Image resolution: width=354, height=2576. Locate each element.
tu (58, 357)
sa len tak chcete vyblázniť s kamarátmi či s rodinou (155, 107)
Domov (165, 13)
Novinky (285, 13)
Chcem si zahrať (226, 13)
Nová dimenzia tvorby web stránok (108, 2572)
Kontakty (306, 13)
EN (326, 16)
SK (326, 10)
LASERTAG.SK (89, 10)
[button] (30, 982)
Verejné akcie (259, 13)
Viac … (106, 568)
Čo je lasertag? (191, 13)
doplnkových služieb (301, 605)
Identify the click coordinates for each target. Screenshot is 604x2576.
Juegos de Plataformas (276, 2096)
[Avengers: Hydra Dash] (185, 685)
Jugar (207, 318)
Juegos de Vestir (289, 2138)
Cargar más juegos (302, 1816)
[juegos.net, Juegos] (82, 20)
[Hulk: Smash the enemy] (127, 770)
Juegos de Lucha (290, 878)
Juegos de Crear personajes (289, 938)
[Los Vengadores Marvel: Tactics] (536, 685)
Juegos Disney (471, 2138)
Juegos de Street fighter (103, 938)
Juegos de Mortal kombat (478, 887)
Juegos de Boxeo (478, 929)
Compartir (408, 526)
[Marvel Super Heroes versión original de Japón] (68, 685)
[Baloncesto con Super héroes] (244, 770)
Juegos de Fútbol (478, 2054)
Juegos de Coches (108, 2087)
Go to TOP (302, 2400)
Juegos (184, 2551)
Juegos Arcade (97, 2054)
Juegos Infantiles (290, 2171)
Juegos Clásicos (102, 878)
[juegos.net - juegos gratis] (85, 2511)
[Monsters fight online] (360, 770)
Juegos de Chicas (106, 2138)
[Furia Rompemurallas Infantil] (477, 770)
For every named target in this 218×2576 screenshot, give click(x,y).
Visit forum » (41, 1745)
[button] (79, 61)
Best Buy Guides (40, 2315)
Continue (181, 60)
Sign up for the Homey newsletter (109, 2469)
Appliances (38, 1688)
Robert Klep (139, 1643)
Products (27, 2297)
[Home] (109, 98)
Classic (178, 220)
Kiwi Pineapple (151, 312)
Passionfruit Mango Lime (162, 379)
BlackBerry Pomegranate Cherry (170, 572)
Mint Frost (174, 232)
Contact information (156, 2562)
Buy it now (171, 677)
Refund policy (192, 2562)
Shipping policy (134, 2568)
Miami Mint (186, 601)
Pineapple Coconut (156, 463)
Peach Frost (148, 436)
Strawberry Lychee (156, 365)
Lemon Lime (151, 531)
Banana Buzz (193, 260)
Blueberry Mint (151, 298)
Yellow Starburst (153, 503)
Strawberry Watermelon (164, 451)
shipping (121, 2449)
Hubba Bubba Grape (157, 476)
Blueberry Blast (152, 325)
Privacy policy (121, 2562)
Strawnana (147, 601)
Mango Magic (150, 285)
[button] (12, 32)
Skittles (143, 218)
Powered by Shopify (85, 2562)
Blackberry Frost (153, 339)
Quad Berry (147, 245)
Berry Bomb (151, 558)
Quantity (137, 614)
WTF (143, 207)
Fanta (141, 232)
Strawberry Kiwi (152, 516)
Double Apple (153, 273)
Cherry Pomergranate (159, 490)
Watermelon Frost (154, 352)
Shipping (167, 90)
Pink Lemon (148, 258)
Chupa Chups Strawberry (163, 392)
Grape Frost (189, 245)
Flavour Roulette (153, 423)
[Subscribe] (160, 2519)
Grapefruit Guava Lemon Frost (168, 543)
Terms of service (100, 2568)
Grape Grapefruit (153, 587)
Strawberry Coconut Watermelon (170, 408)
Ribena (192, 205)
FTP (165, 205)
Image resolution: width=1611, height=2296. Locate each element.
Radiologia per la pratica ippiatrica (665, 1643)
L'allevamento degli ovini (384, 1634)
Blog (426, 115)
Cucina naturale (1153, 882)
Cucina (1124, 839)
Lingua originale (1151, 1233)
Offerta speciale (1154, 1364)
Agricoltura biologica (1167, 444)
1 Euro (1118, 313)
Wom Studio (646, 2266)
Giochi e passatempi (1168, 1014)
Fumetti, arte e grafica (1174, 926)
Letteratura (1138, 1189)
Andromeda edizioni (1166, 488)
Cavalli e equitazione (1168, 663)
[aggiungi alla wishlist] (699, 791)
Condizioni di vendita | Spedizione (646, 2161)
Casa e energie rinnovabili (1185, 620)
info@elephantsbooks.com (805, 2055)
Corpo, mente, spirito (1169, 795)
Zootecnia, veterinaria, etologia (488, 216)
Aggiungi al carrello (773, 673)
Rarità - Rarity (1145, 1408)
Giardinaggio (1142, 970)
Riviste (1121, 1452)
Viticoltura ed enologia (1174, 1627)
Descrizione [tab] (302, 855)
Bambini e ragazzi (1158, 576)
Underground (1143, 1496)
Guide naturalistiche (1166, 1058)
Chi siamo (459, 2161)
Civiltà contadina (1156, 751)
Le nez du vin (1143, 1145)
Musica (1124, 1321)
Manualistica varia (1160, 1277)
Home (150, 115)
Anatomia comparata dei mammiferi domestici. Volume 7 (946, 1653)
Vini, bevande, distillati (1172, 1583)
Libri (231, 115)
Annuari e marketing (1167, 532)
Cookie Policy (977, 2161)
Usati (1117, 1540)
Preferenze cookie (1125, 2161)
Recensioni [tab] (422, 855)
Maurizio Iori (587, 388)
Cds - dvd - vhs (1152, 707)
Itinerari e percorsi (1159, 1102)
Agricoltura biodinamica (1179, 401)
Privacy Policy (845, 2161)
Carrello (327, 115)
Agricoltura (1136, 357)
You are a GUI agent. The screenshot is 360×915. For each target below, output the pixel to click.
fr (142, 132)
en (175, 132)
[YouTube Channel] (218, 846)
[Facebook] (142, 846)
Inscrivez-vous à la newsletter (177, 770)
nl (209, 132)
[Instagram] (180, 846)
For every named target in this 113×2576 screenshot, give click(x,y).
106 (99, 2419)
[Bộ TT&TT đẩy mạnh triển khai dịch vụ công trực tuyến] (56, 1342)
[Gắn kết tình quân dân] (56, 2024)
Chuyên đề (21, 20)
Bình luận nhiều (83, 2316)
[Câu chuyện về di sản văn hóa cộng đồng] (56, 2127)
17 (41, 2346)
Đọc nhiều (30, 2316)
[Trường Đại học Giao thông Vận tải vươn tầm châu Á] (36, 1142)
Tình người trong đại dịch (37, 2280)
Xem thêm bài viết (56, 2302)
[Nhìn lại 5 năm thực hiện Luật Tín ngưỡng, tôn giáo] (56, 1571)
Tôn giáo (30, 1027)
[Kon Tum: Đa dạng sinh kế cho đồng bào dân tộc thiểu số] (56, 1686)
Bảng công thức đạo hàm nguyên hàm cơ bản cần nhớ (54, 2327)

→ **Problem details**:
Print the records once more, exactly as written.

→ **Response**:
Image resolution: width=354, height=2576. Locate each element.
tu (58, 357)
sa len tak chcete vyblázniť s kamarátmi či s rodinou (155, 107)
Domov (165, 13)
Novinky (285, 13)
Chcem si zahrať (226, 13)
Nová dimenzia tvorby web stránok (108, 2572)
Kontakty (306, 13)
EN (326, 16)
SK (326, 10)
LASERTAG.SK (89, 10)
[button] (30, 982)
Verejné akcie (259, 13)
Viac … (106, 568)
Čo je lasertag? (191, 13)
doplnkových služieb (301, 605)
Identify the click coordinates for each target. Screenshot is 604x2576.
Juegos de Plataformas (276, 2096)
[Avengers: Hydra Dash] (185, 685)
Jugar (207, 318)
Juegos de Vestir (289, 2138)
Cargar más juegos (302, 1816)
[juegos.net, Juegos] (82, 20)
[Hulk: Smash the enemy] (127, 770)
Juegos de Lucha (290, 878)
Juegos de Crear personajes (289, 938)
[Los Vengadores Marvel: Tactics] (536, 685)
Juegos Disney (471, 2138)
Juegos de Street fighter (103, 938)
Juegos de Mortal kombat (478, 887)
Juegos de Boxeo (478, 929)
Compartir (408, 526)
[Marvel Super Heroes versión original de Japón] (68, 685)
[Baloncesto con Super héroes] (244, 770)
Juegos de Fútbol (478, 2054)
Juegos de Coches (108, 2087)
Go to TOP (302, 2400)
Juegos (184, 2551)
Juegos Arcade (97, 2054)
Juegos Infantiles (290, 2171)
Juegos Clásicos (102, 878)
[juegos.net - juegos gratis] (85, 2511)
[Monsters fight online] (360, 770)
Juegos de Chicas (106, 2138)
[Furia Rompemurallas Infantil] (477, 770)
For every named target in this 218×2576 screenshot, give click(x,y).
Visit forum » (41, 1745)
[button] (79, 61)
Best Buy Guides (40, 2315)
Continue (181, 60)
Sign up for the Homey newsletter (109, 2469)
Appliances (38, 1688)
Robert Klep (139, 1643)
Products (27, 2297)
[Home] (109, 98)
Classic (178, 220)
Kiwi Pineapple (151, 312)
Passionfruit Mango Lime (162, 379)
BlackBerry Pomegranate Cherry (170, 572)
Mint Frost (174, 232)
Contact information (156, 2562)
Buy it now (171, 677)
Refund policy (192, 2562)
Shipping policy (134, 2568)
Miami Mint (186, 601)
Pineapple Coconut (156, 463)
Peach Frost (148, 436)
Strawberry Lychee (156, 365)
Lemon Lime (151, 531)
Banana Buzz (193, 260)
Blueberry Mint (151, 298)
Yellow Starburst (153, 503)
Strawberry Watermelon (164, 451)
shipping (121, 2449)
Hubba Bubba Grape (157, 476)
Blueberry Blast (152, 325)
Privacy policy (121, 2562)
Strawnana (147, 601)
Mango Magic (150, 285)
[button] (12, 32)
Skittles (143, 218)
Powered by Shopify (85, 2562)
Blackberry Frost (153, 339)
Quad Berry (147, 245)
Berry Bomb (151, 558)
Quantity (137, 614)
WTF (143, 207)
Fanta (141, 232)
Strawberry Kiwi (152, 516)
Double Apple (153, 273)
Cherry Pomergranate (159, 490)
Watermelon Frost (154, 352)
Shipping (167, 90)
Pink Lemon (148, 258)
Chupa Chups Strawberry (163, 392)
Grape Frost (189, 245)
Flavour Roulette (153, 423)
[Subscribe] (160, 2519)
Grapefruit Guava Lemon Frost (168, 543)
Terms of service (100, 2568)
Grape Grapefruit (153, 587)
Strawberry Coconut Watermelon (170, 408)
Ribena (192, 205)
FTP (165, 205)
Image resolution: width=1611, height=2296. Locate each element.
Radiologia per la pratica ippiatrica (665, 1643)
L'allevamento degli ovini (384, 1634)
Blog (426, 115)
Cucina naturale (1153, 882)
Cucina (1124, 839)
Lingua originale (1151, 1233)
Offerta speciale (1154, 1364)
Agricoltura biologica (1167, 444)
1 Euro (1118, 313)
Wom Studio (646, 2266)
Giochi e passatempi (1168, 1014)
Fumetti, arte e grafica (1174, 926)
Letteratura (1138, 1189)
Andromeda edizioni (1166, 488)
Cavalli e equitazione (1168, 663)
[aggiungi alla wishlist] (699, 791)
Condizioni di vendita | Spedizione (646, 2161)
Casa e energie rinnovabili (1185, 620)
info@elephantsbooks.com (805, 2055)
Corpo, mente, spirito (1169, 795)
Zootecnia, veterinaria, etologia (488, 216)
Aggiungi al carrello (773, 673)
Rarità - Rarity (1145, 1408)
Giardinaggio (1142, 970)
Riviste (1121, 1452)
Viticoltura ed enologia (1174, 1627)
Descrizione [tab] (302, 855)
Bambini e ragazzi (1158, 576)
Underground (1143, 1496)
Guide naturalistiche (1166, 1058)
Chi siamo (459, 2161)
Civiltà contadina (1156, 751)
Le nez du vin (1143, 1145)
Musica (1124, 1321)
Manualistica varia (1160, 1277)
Home (150, 115)
Anatomia comparata dei mammiferi domestici. Volume 7 (946, 1653)
Vini, bevande, distillati (1172, 1583)
Libri (231, 115)
Annuari e marketing (1167, 532)
Cookie Policy (977, 2161)
Usati (1117, 1540)
Preferenze cookie (1125, 2161)
Recensioni [tab] (422, 855)
Maurizio Iori (587, 388)
Cds - dvd - vhs (1152, 707)
Itinerari e percorsi (1159, 1102)
Agricoltura biodinamica (1179, 401)
Privacy Policy (845, 2161)
Carrello (327, 115)
Agricoltura (1136, 357)
You are a GUI agent. The screenshot is 360×915. For each target below, output the pixel to click.
fr (142, 132)
en (175, 132)
[YouTube Channel] (218, 846)
[Facebook] (142, 846)
Inscrivez-vous à la newsletter (177, 770)
nl (209, 132)
[Instagram] (180, 846)
For every named target in this 113×2576 screenshot, give click(x,y).
106 (99, 2419)
[Bộ TT&TT đẩy mạnh triển khai dịch vụ công trực tuyến] (56, 1342)
[Gắn kết tình quân dân] (56, 2024)
Chuyên đề (21, 20)
Bình luận nhiều (83, 2316)
[Câu chuyện về di sản văn hóa cộng đồng] (56, 2127)
17 (41, 2346)
Đọc nhiều (30, 2316)
[Trường Đại học Giao thông Vận tải vươn tầm châu Á] (36, 1142)
Tình người trong đại dịch (37, 2280)
Xem thêm bài viết (56, 2302)
[Nhìn lại 5 năm thực hiện Luật Tín ngưỡng, tôn giáo] (56, 1571)
Tôn giáo (30, 1027)
[Kon Tum: Đa dạng sinh kế cho đồng bào dân tộc thiểu số] (56, 1686)
Bảng công thức đạo hàm nguyên hàm cơ bản cần nhớ (54, 2327)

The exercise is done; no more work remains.